## EXERCISE BRIEF
Return nothing but the lines from the line with "Impressum (1066, 742)" through the last line of the entries that follow, copied exactly and free of pictures.

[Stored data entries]
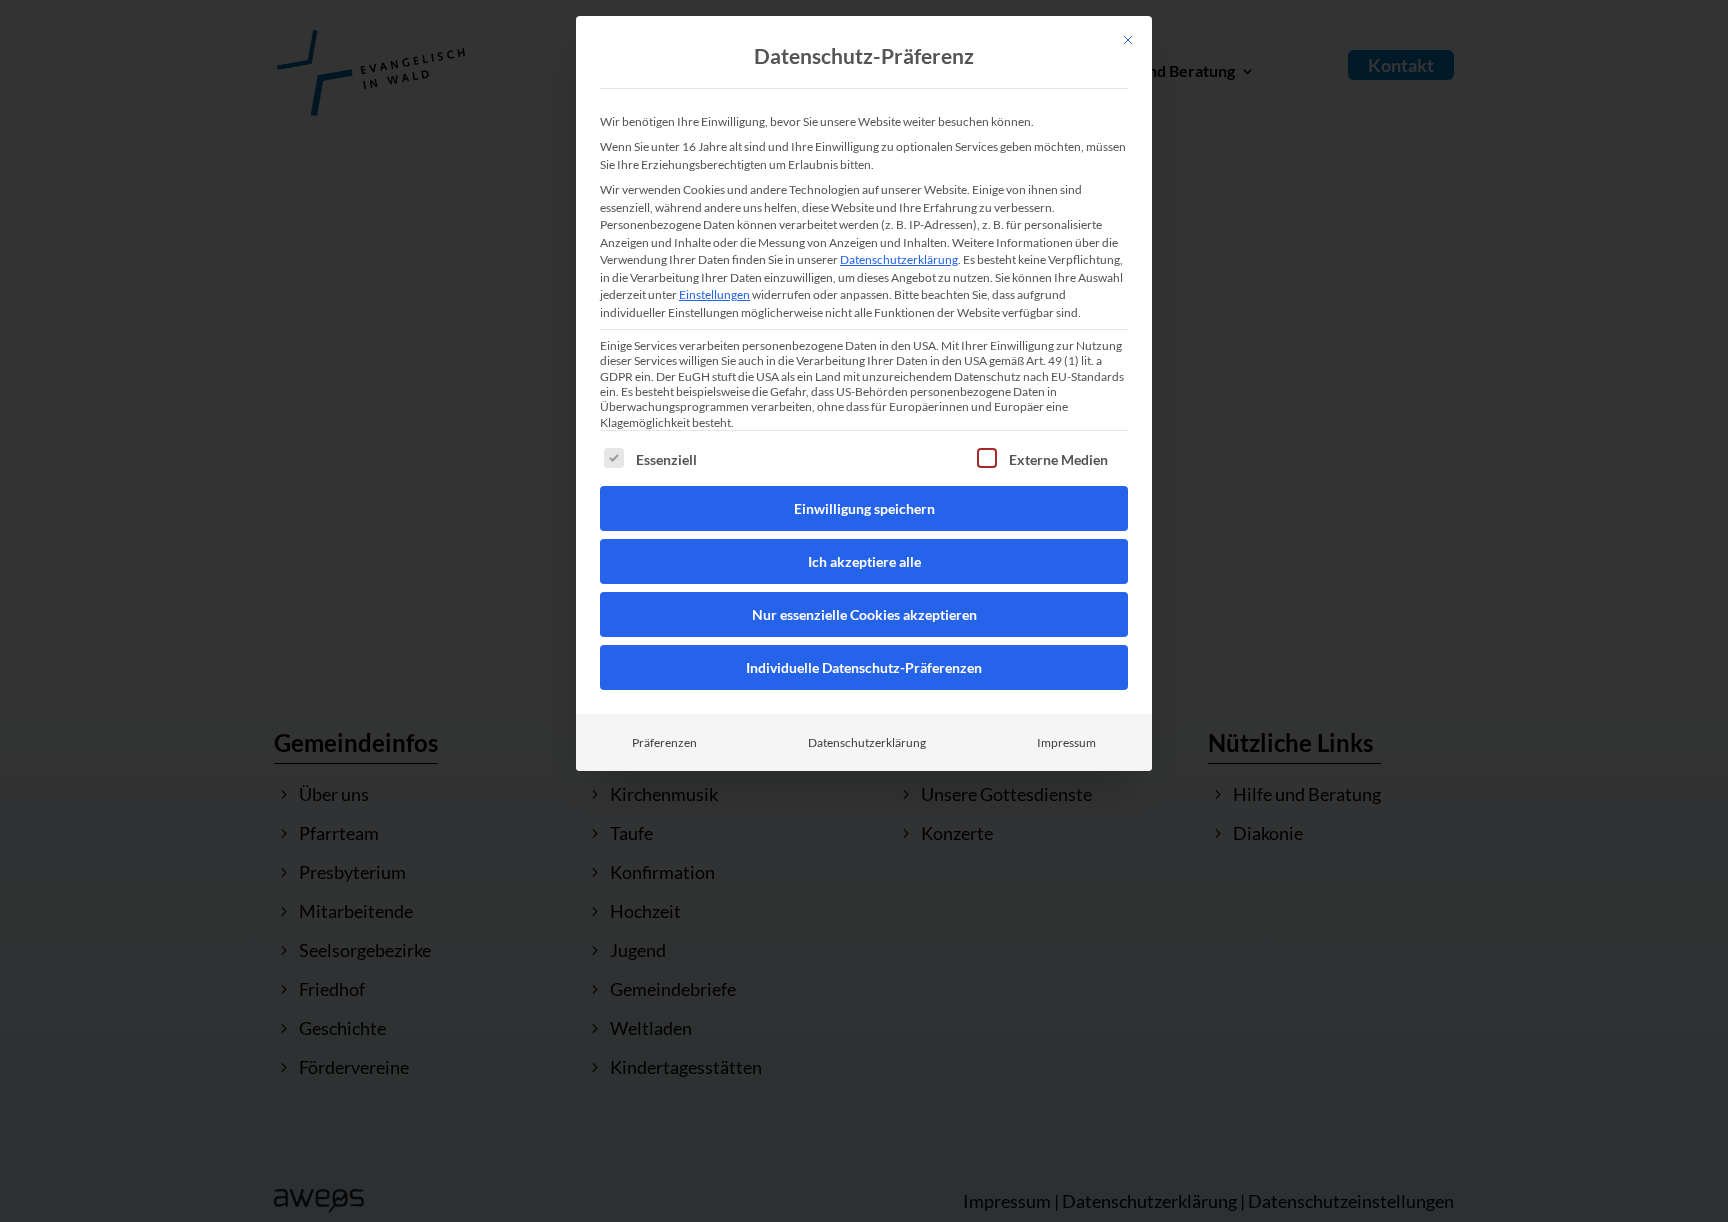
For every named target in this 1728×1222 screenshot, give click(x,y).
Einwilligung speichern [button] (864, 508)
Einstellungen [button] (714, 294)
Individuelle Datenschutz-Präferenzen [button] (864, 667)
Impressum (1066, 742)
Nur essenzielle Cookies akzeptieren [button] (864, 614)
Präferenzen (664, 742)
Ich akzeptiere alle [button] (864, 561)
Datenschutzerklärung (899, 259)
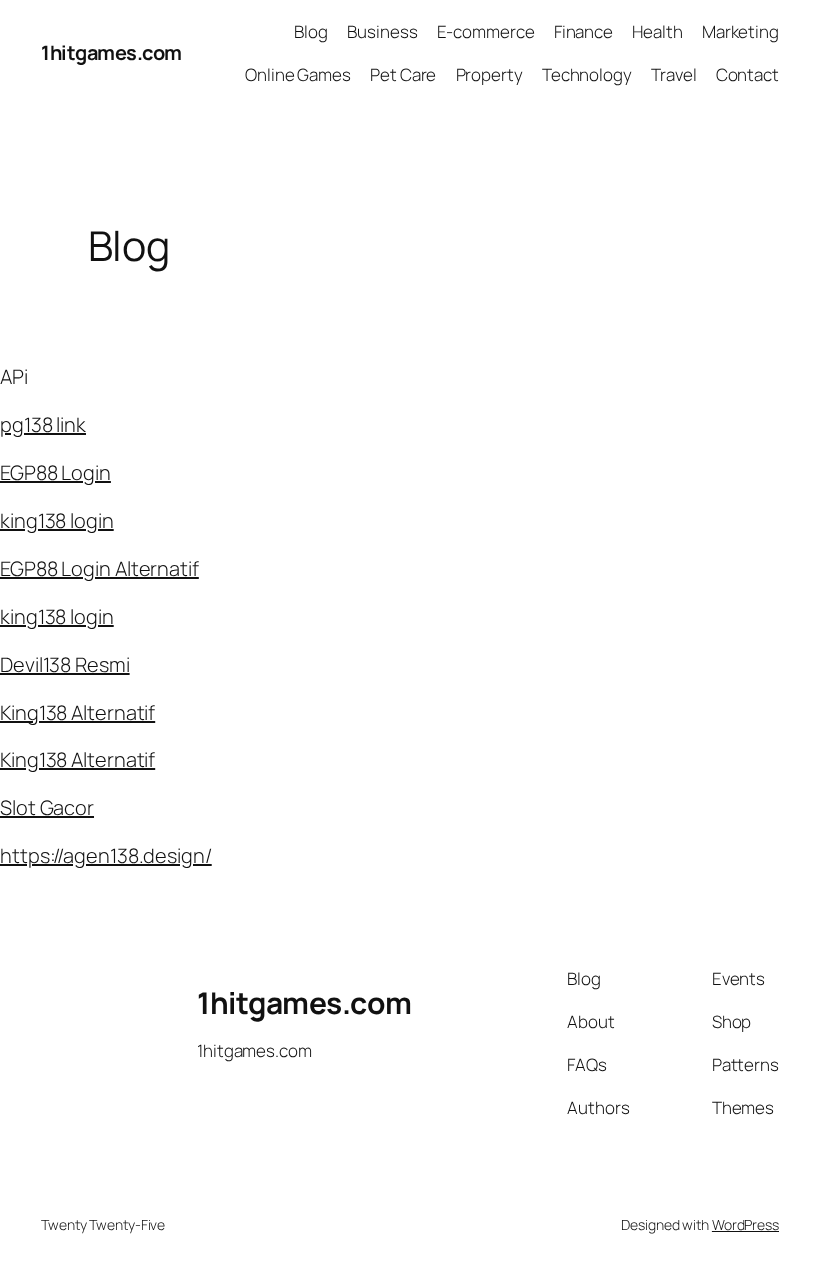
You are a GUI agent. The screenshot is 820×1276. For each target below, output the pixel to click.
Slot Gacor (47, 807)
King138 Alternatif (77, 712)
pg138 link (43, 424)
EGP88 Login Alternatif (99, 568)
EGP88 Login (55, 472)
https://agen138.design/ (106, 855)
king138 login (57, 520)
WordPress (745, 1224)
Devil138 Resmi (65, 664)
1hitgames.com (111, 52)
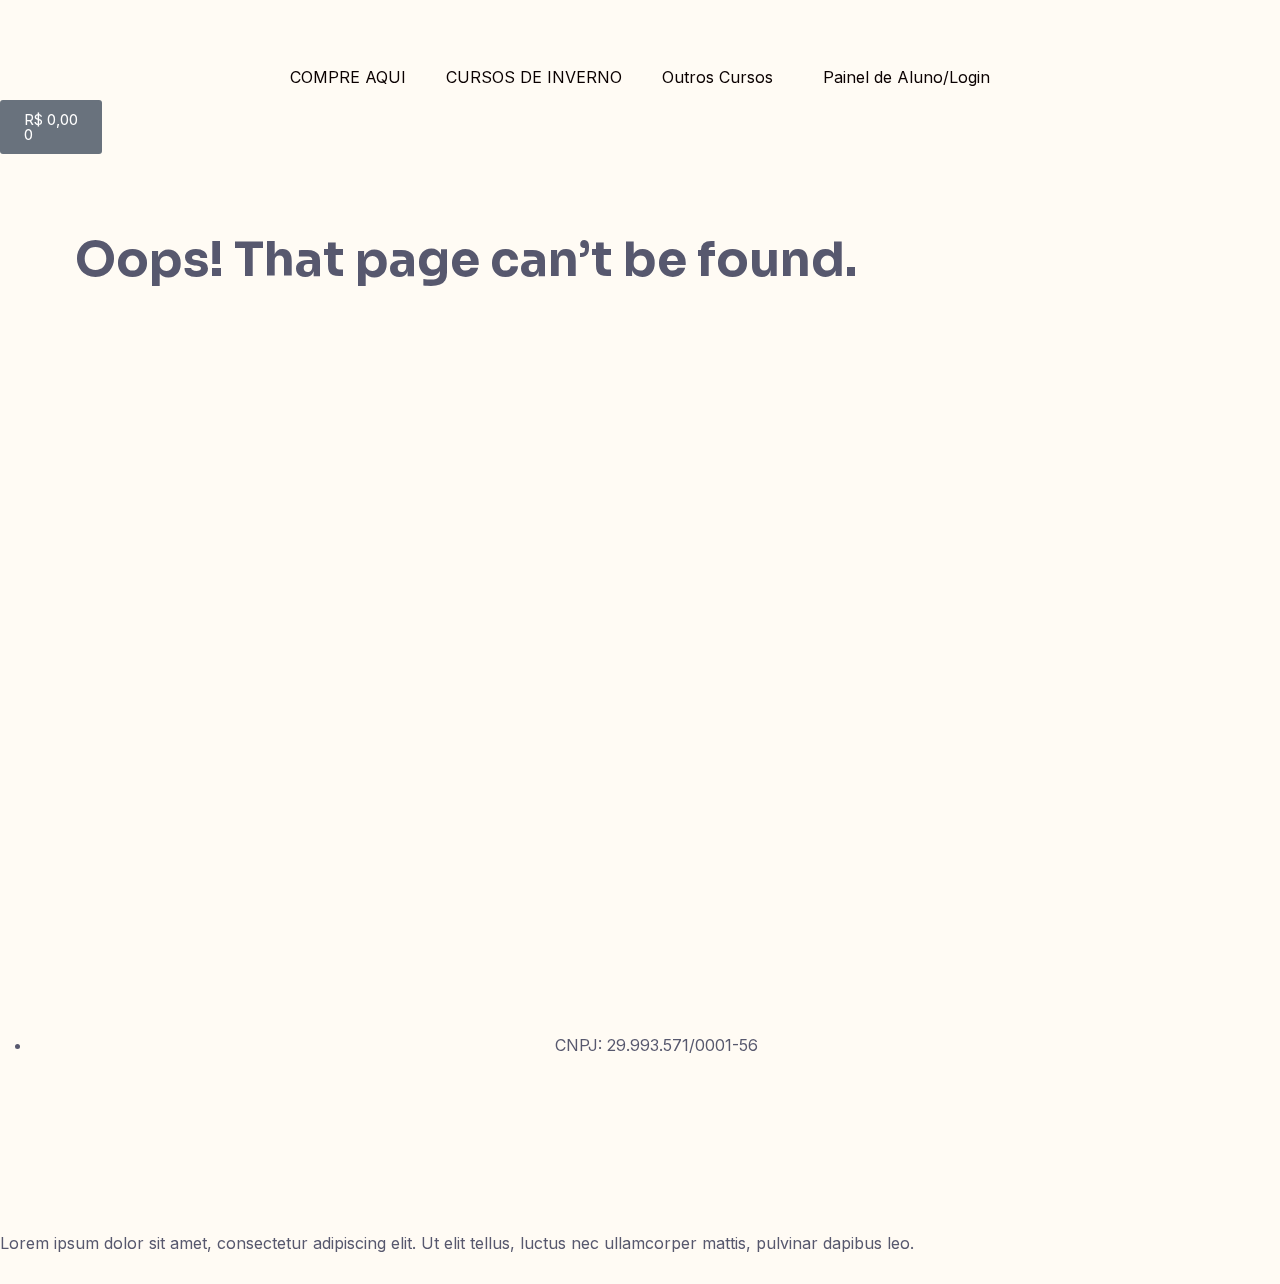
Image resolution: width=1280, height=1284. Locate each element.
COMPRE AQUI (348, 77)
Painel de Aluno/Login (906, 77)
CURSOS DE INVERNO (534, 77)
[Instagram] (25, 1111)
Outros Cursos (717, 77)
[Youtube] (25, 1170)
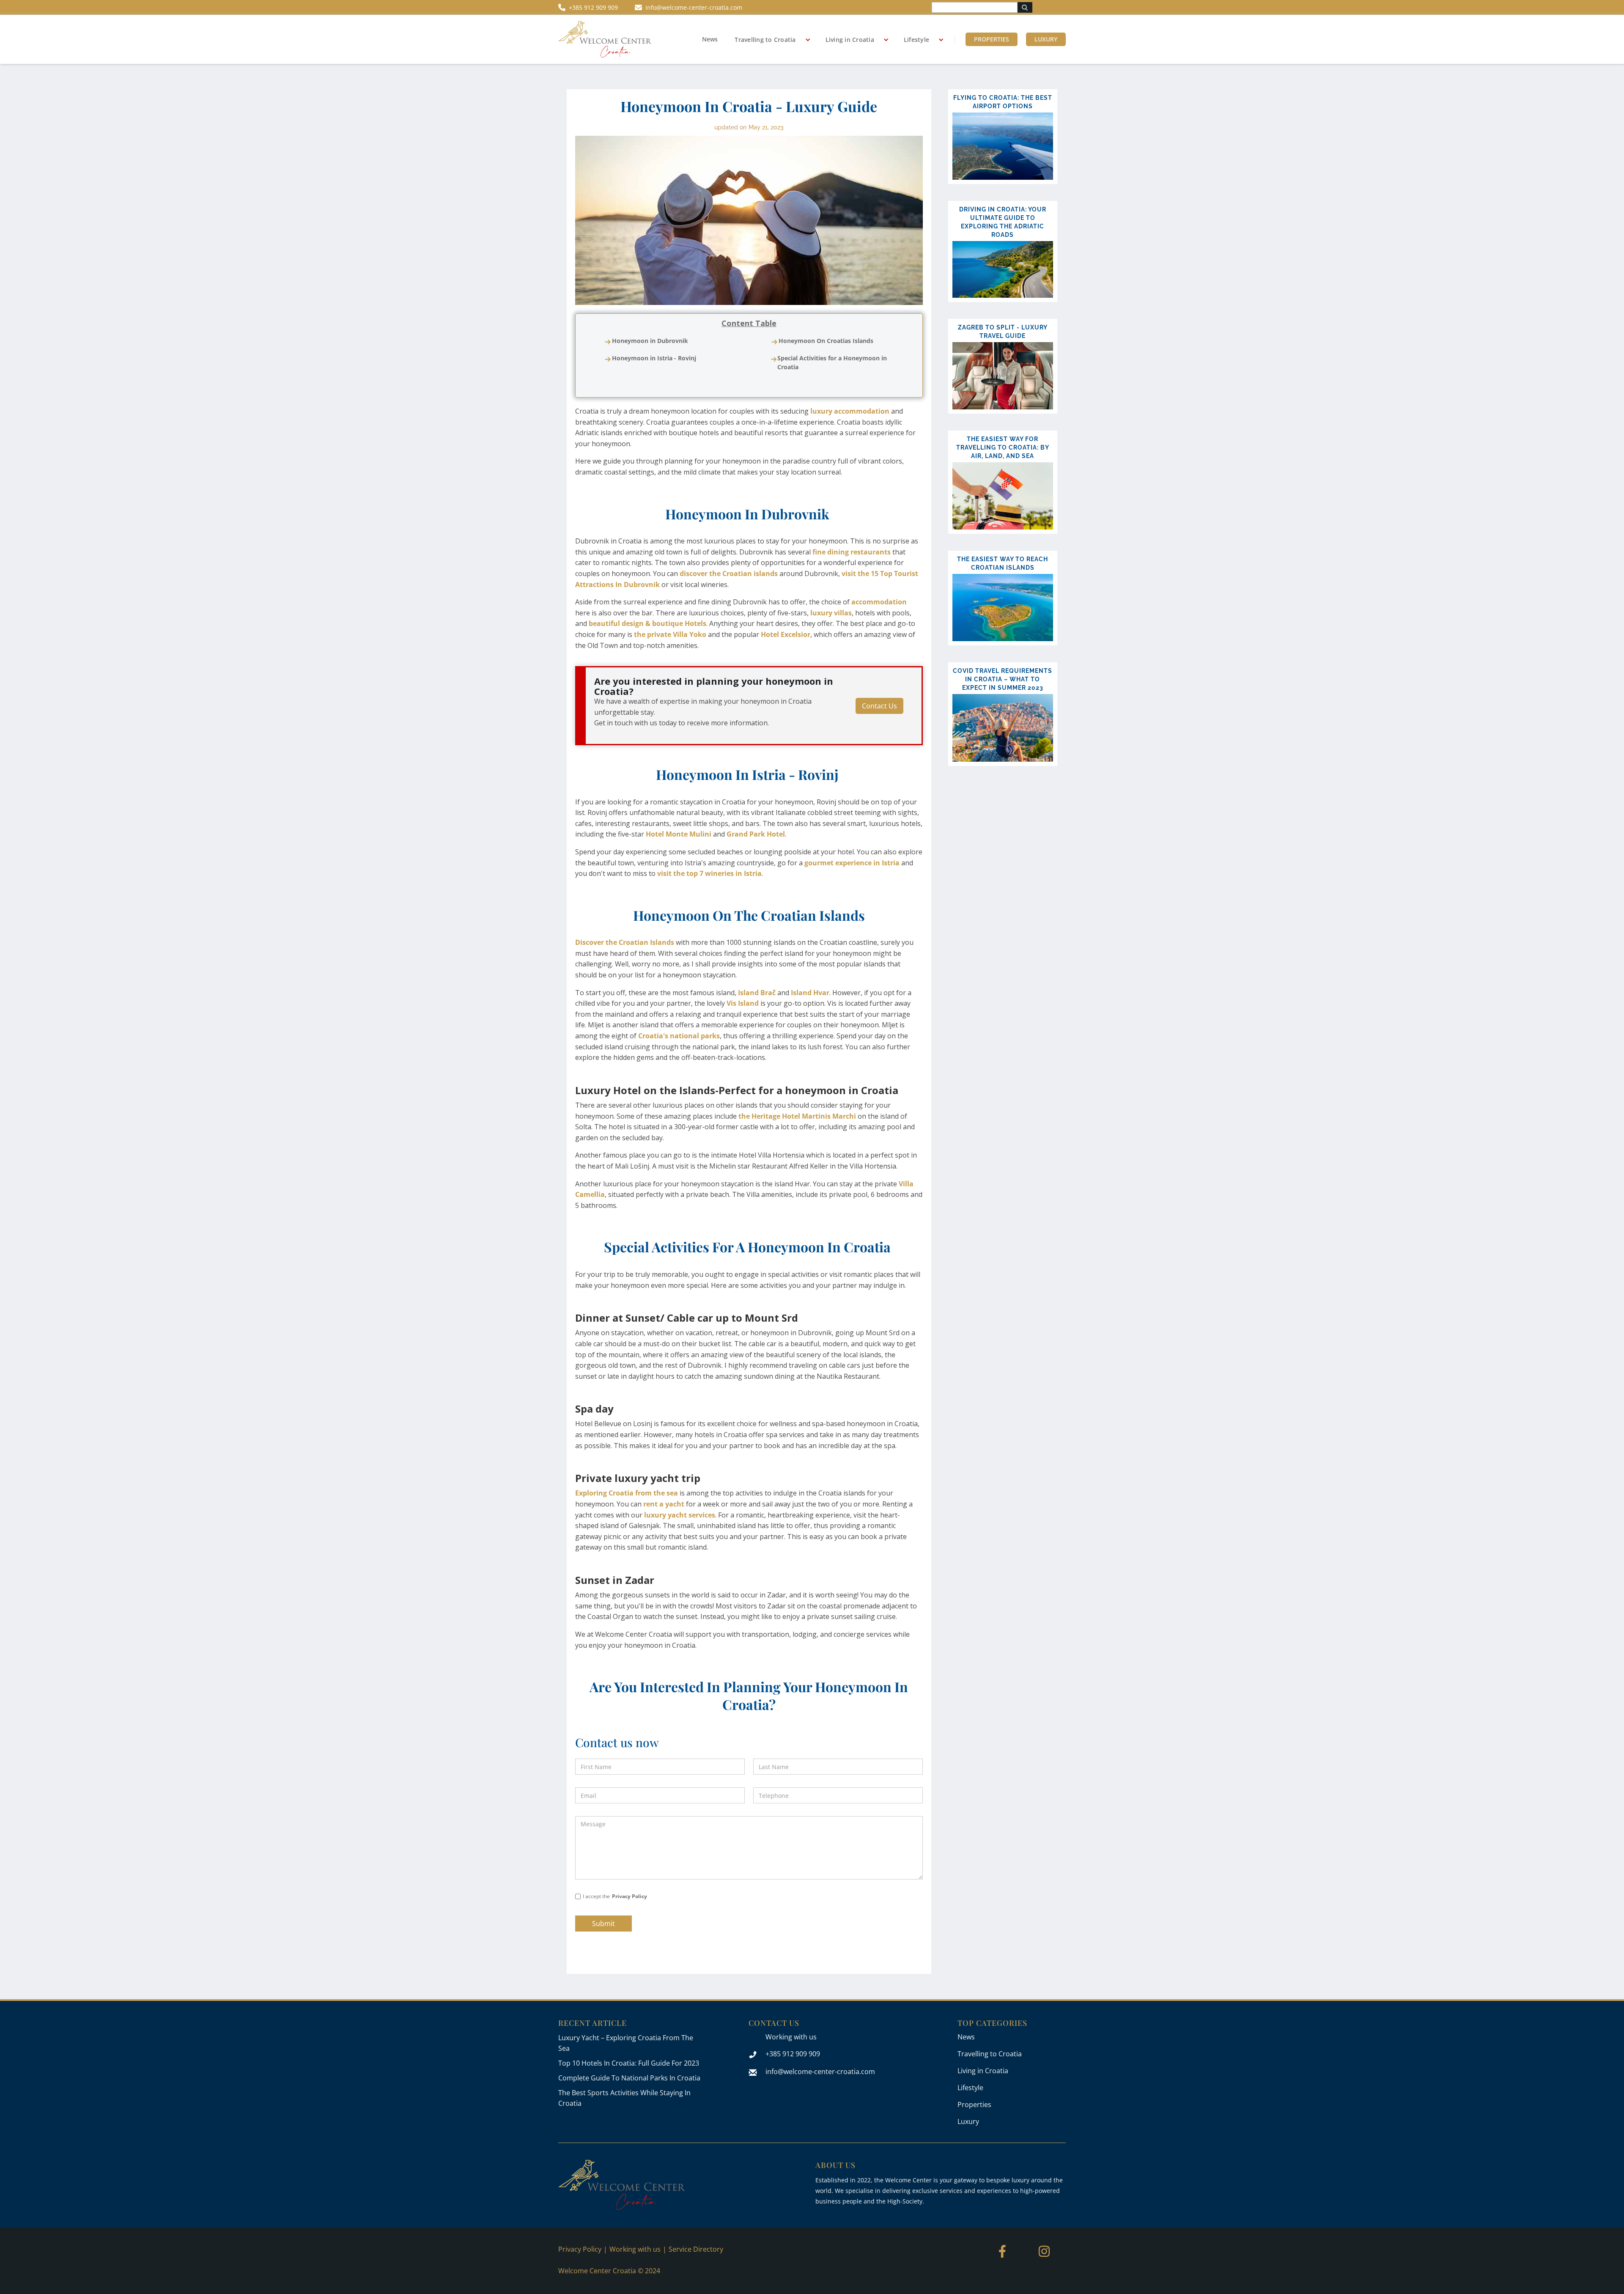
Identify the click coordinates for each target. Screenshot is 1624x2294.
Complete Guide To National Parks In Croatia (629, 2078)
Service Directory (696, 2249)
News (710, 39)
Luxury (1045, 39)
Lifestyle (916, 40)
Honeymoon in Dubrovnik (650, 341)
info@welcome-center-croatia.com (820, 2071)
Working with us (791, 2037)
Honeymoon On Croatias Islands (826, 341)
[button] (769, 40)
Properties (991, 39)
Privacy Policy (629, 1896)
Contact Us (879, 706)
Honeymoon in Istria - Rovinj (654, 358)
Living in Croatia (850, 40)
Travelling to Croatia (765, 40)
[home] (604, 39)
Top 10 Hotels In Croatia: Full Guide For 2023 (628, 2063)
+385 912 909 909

## TASK ANSWER
Impressum (1066, 742)
Nur essenzielle Cookies akzeptieren [button] (864, 614)
Präferenzen (664, 742)
Ich akzeptiere alle [button] (864, 561)
Datenschutzerklärung (899, 259)
You are a GUI agent. The screenshot is 820×1276. For each target below, output the pixel to click.
Slot Gacor (47, 807)
King138 Alternatif (77, 712)
pg138 link (43, 424)
EGP88 Login Alternatif (99, 568)
EGP88 Login (55, 472)
https://agen138.design/ (106, 855)
king138 login (57, 520)
WordPress (745, 1224)
Devil138 Resmi (65, 664)
1hitgames.com (111, 52)
Image resolution: width=1280, height=1284. Locate each element.
COMPRE AQUI (348, 77)
Painel de Aluno/Login (906, 77)
CURSOS DE INVERNO (534, 77)
[Instagram] (25, 1111)
Outros Cursos (717, 77)
[Youtube] (25, 1170)
Identify the click coordinates for each target. Screenshot is 1624x2294.
Complete Guide To National Parks In Croatia (629, 2078)
Service Directory (696, 2249)
News (710, 39)
Luxury (1045, 39)
Lifestyle (916, 40)
Honeymoon in Dubrovnik (650, 341)
info@welcome-center-croatia.com (820, 2071)
Working with us (791, 2037)
Honeymoon On Croatias Islands (826, 341)
[button] (769, 40)
Properties (991, 39)
Privacy Policy (629, 1896)
Contact Us (879, 706)
Honeymoon in Istria - Rovinj (654, 358)
Living in Croatia (850, 40)
Travelling to Croatia (765, 40)
[home] (604, 39)
Top 10 Hotels In Croatia: Full Guide For 2023 (628, 2063)
+385 912 909 909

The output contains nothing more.